### [Texte]

*-*-*

La Maman et la Putain – de Jean Eustache – 1973

Posté : 10 décembre, 2024 @ 8:00 dans 1970-1979, EUSTACHE Jean | Pas de commentaires »

La Maman et la Putain

Faut avouer, l’idée de se lancer dans un film de 3h40 essentiellement basé sur des réflexions plus ou moins existentielles autour d’un triangle amoureux, en 16 mm et en noir et blanc… a priori, ça n’est pas ce qu’il y a de plus excitant pour se délasser après une longue journée de boulot. Mais bon, c’est Eustache, c’est son premier (très) long métrage de fiction, il y Jean-Pierre Léaud et Bernadette Lafont, et la réputation de dingue que traîne depuis des décennies ce film qui fut longtemps très difficile à trouver.

Ma découverte du cinéma d’Eustache étant chronologique, La Maman et la Putain était de toute façon la prochaine étape. Alors lançons-nous… Eh bien il faut à peu près 3 minutes 30 pour être emporté par les déambulations et les réflexions d’Alexandre, cet oisif revendiquant son refus de se plier aux codes sociaux, son dégoût du travail et des couples bien installés. Jean-Pierre Léaud, plus fascinant que jamais, plus juste et profond, aussi.

Son phrasé si particulier est pourtant poussé à l’extrême, déroutant même durant ces premières 3 minutes 30, comme si Eustache l’avait incité à surjouer cette manière languide et récitante de parler. Cette impression semble d’ailleurs confirmer par les seconds rôles, eux aussi extrêmes dans cette manière si Nouvelle Vague de dire son texte. Texte paraît-il très écrit par un Eustache, auteur total de son film.

C’est sans doute l’une des raisons pour lesquelles La Maman et la Putain est un film si fascinant. Il donne le sentiment d’être un autoportrait de Jean Eustache lui-même, de ses anecdotes de vie et de ses réflexions sur le monde, les rapports humains, le mouvement de libération des femmes, la lumière dans les restaurants, la température idéale de la nourriture, le mariage et le cinéma… Comme si, dans ce film très bavard, très écrit et très maîtrisé, il avait voulu donner une forme aux pérégrinations de son esprit.

*-*-*

### [Données fournies]
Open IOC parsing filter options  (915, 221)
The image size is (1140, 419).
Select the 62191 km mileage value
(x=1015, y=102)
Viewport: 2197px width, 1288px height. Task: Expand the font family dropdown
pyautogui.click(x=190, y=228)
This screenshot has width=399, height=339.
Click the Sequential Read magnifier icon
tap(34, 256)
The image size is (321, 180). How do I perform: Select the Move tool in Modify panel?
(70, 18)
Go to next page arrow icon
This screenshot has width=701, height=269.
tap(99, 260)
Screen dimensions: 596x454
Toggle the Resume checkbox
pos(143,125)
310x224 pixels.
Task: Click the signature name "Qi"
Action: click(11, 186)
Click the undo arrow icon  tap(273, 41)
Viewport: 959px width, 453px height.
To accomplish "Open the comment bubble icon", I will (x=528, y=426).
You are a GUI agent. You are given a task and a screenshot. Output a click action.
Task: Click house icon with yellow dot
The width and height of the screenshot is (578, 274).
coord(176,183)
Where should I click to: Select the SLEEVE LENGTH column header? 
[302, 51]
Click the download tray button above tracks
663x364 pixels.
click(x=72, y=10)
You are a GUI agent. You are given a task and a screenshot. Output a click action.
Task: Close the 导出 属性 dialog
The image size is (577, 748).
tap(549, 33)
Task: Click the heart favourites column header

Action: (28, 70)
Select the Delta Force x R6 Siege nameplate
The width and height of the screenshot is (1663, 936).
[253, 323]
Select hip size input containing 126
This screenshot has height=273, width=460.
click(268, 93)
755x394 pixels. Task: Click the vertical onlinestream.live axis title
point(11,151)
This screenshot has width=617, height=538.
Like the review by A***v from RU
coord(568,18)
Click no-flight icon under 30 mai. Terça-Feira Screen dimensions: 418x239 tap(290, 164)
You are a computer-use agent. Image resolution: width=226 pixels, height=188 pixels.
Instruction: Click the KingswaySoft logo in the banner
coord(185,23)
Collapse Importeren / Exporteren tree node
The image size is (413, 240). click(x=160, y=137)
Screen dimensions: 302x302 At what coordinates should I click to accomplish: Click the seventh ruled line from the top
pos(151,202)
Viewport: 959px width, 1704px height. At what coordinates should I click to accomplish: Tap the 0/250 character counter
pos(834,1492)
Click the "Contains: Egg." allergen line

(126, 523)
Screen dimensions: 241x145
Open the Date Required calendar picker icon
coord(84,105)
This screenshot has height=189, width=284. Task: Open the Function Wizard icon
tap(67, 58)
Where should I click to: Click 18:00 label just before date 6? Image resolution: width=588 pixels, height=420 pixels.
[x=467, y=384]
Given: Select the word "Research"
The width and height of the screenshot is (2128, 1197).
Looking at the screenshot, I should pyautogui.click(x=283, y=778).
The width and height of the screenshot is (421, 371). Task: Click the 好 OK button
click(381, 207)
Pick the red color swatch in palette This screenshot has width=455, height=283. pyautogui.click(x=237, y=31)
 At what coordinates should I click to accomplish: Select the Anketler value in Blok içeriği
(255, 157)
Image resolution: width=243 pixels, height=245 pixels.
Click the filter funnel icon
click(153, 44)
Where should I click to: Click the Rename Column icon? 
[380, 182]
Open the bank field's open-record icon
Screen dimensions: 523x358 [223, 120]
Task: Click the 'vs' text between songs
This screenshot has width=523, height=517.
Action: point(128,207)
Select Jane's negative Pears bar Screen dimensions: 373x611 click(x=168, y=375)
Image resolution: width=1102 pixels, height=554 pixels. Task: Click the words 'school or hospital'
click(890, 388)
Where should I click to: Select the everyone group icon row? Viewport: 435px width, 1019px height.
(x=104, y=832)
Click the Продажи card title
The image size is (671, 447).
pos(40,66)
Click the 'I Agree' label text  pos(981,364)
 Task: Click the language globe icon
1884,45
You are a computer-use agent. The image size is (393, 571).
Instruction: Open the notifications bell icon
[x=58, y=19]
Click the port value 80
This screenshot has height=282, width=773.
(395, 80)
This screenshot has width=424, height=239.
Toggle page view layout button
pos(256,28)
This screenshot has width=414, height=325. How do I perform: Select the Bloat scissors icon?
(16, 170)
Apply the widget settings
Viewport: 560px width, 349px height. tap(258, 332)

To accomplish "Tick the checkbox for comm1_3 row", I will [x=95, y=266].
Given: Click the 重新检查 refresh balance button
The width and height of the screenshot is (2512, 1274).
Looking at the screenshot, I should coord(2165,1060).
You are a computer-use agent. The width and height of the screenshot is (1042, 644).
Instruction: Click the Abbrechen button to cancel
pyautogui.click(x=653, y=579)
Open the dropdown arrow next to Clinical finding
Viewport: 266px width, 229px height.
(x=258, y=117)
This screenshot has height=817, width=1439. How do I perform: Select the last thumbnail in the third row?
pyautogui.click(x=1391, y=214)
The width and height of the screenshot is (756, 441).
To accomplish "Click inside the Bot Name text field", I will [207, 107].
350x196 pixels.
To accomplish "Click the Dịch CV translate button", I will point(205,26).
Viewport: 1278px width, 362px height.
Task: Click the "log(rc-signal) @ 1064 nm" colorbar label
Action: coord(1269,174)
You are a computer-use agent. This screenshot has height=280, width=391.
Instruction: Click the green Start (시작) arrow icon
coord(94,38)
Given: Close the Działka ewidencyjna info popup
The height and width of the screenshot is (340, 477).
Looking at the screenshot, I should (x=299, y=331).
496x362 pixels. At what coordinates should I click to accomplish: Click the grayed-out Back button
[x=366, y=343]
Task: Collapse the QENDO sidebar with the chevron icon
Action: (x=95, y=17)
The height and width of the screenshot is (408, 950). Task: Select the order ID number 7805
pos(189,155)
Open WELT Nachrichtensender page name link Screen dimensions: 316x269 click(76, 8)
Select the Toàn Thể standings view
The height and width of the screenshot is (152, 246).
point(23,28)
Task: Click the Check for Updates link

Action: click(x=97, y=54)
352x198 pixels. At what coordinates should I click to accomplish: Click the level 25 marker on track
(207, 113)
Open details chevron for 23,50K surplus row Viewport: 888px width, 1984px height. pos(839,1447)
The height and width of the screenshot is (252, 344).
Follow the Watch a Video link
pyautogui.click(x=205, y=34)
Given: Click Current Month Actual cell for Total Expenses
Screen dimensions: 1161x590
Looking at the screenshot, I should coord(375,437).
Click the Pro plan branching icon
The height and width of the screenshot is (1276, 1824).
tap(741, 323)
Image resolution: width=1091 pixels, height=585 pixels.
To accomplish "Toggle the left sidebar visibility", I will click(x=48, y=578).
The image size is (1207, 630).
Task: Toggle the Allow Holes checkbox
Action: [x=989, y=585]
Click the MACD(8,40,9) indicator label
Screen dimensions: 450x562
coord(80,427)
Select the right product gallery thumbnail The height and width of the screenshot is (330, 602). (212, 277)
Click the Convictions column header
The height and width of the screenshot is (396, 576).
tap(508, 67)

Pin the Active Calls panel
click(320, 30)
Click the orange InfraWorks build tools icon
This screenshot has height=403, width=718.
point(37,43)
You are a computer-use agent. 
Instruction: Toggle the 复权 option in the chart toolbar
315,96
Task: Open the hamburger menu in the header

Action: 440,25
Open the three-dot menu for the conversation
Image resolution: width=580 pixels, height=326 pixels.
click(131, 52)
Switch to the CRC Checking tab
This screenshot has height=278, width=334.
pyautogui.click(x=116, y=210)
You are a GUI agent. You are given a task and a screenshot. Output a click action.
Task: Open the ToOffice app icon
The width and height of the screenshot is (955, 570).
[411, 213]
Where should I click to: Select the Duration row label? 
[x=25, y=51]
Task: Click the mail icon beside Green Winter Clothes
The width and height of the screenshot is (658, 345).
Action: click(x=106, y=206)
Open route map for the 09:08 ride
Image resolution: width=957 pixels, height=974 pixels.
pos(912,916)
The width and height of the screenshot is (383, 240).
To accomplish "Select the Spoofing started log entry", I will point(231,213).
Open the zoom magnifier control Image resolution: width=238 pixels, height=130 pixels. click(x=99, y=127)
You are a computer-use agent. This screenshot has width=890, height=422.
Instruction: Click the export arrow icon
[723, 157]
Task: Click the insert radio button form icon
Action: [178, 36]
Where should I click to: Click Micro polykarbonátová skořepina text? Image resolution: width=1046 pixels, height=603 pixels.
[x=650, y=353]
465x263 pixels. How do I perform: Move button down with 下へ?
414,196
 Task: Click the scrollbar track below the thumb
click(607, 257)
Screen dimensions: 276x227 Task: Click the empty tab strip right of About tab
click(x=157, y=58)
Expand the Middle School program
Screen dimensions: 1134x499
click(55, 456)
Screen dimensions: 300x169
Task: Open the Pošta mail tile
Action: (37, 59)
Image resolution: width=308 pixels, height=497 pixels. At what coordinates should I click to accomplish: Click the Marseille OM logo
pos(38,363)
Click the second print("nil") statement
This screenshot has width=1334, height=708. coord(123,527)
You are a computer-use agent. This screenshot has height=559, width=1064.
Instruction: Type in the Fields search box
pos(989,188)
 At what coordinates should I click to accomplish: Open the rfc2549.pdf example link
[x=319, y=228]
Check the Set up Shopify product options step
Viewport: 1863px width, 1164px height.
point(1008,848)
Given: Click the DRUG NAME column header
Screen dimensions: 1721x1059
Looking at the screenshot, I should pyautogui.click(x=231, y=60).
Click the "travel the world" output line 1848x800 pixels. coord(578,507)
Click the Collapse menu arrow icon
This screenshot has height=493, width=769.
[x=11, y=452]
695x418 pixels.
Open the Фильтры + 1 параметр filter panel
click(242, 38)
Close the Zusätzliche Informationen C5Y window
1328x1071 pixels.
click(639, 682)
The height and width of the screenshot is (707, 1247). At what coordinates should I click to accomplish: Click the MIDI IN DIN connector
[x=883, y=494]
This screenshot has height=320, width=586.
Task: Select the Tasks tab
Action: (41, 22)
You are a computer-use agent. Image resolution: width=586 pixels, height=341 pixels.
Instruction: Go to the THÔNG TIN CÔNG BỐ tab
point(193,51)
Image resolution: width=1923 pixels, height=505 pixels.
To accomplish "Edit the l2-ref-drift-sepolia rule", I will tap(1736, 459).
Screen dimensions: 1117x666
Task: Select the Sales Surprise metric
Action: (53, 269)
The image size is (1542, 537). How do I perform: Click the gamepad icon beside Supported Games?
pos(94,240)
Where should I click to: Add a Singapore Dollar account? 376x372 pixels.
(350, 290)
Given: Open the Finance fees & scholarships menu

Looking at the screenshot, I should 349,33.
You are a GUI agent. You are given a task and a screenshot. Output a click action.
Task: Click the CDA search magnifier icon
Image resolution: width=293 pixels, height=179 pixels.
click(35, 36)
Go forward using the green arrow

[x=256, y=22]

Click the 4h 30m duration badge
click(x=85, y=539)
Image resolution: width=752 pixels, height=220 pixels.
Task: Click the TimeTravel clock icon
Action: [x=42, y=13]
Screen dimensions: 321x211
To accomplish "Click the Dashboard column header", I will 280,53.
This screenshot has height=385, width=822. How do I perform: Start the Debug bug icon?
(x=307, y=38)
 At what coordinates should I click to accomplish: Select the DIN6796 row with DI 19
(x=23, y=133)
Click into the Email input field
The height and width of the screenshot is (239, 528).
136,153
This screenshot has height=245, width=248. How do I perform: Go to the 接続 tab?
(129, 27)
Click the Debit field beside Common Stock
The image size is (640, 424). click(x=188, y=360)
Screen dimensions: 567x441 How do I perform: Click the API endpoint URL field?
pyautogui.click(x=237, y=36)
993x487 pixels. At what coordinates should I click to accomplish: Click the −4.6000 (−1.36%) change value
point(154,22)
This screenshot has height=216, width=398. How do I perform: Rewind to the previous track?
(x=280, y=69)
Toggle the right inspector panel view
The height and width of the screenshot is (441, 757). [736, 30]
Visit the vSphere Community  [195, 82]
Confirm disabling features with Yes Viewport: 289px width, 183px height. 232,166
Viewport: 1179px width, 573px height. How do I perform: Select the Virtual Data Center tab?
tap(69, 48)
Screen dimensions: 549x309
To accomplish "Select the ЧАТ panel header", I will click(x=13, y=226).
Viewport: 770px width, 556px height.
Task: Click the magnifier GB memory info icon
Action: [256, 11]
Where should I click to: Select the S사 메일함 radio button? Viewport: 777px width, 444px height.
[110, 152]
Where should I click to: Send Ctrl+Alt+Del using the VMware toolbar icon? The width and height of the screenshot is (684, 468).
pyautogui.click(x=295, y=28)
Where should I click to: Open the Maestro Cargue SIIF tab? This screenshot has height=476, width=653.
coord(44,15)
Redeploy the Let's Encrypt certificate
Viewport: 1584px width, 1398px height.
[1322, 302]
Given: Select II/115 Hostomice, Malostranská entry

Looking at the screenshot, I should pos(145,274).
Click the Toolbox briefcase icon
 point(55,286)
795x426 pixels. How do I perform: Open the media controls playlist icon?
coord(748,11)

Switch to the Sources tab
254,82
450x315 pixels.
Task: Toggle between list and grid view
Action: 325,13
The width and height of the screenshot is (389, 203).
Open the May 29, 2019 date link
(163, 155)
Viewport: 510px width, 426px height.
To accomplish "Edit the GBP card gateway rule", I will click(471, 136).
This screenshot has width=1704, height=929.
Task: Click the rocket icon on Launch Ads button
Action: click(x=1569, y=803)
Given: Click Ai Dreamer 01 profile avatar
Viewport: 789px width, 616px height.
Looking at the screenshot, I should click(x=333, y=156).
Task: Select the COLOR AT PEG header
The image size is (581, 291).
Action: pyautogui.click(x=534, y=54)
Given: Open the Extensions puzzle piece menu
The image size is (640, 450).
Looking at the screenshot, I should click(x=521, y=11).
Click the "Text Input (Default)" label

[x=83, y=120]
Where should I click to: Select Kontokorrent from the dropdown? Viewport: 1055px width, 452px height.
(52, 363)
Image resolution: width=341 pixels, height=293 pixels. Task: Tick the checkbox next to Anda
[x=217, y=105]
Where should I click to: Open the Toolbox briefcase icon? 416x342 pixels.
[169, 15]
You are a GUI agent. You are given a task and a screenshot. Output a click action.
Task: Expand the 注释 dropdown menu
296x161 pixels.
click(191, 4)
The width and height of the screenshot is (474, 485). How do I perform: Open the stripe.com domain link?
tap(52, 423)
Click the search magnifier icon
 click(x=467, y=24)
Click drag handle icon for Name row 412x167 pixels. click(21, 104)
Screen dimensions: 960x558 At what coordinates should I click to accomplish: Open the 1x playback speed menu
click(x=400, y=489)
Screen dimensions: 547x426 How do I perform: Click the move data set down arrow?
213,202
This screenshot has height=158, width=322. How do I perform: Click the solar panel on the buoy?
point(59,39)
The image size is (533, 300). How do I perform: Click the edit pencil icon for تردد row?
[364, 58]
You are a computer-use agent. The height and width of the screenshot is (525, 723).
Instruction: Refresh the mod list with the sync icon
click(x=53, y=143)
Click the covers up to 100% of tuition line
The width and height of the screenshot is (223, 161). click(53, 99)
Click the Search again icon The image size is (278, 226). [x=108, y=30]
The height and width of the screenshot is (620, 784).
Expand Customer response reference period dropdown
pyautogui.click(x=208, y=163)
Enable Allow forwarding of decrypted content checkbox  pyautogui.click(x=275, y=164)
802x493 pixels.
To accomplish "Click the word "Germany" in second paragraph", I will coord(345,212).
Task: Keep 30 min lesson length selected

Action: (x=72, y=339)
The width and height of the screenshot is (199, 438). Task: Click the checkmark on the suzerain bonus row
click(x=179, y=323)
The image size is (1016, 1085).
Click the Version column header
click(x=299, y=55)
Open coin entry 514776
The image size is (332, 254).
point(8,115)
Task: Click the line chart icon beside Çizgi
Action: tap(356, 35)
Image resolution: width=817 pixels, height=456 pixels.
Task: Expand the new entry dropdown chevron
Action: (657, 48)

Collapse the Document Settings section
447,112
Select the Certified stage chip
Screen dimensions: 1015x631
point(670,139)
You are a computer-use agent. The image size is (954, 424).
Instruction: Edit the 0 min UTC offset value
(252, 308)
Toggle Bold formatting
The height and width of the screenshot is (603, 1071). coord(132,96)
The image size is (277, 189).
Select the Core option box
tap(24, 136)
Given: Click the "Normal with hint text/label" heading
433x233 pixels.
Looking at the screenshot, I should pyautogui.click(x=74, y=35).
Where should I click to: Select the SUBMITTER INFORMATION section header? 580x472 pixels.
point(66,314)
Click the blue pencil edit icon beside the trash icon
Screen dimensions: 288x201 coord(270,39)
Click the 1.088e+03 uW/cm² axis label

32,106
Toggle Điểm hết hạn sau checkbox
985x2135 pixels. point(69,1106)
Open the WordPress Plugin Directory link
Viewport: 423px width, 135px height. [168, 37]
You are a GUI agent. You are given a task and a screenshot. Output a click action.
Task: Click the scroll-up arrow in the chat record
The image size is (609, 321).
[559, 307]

*-*-*

### [À compléter]
A. Recopiez fidèlement le passage de la critique de La Maman et la Putain qui va de « Posté : 10 décembre, 2024 » jusqu'à « difficile à trouver. ».
B. D'après la critique de La Maman et la Putain, dans quel format le film a-t-il été tourné ?
Les lignes fournies constituent un matériau distinct du texte.

### [Corrigés]
A.
Posté : 10 décembre, 2024 @ 8:00 dans 1970-1979, EUSTACHE Jean | Pas de commentaires »

La Maman et la Putain

Faut avouer, l’idée de se lancer dans un film de 3h40 essentiellement basé sur des réflexions plus ou moins existentielles autour d’un triangle amoureux, en 16 mm et en noir et blanc… a priori, ça n’est pas ce qu’il y a de plus excitant pour se délasser après une longue journée de boulot. Mais bon, c’est Eustache, c’est son premier (très) long métrage de fiction, il y Jean-Pierre Léaud et Bernadette Lafont, et la réputation de dingue que traîne depuis des décennies ce film qui fut longtemps très difficile à trouver.

B. En 16 mm et en noir et blanc.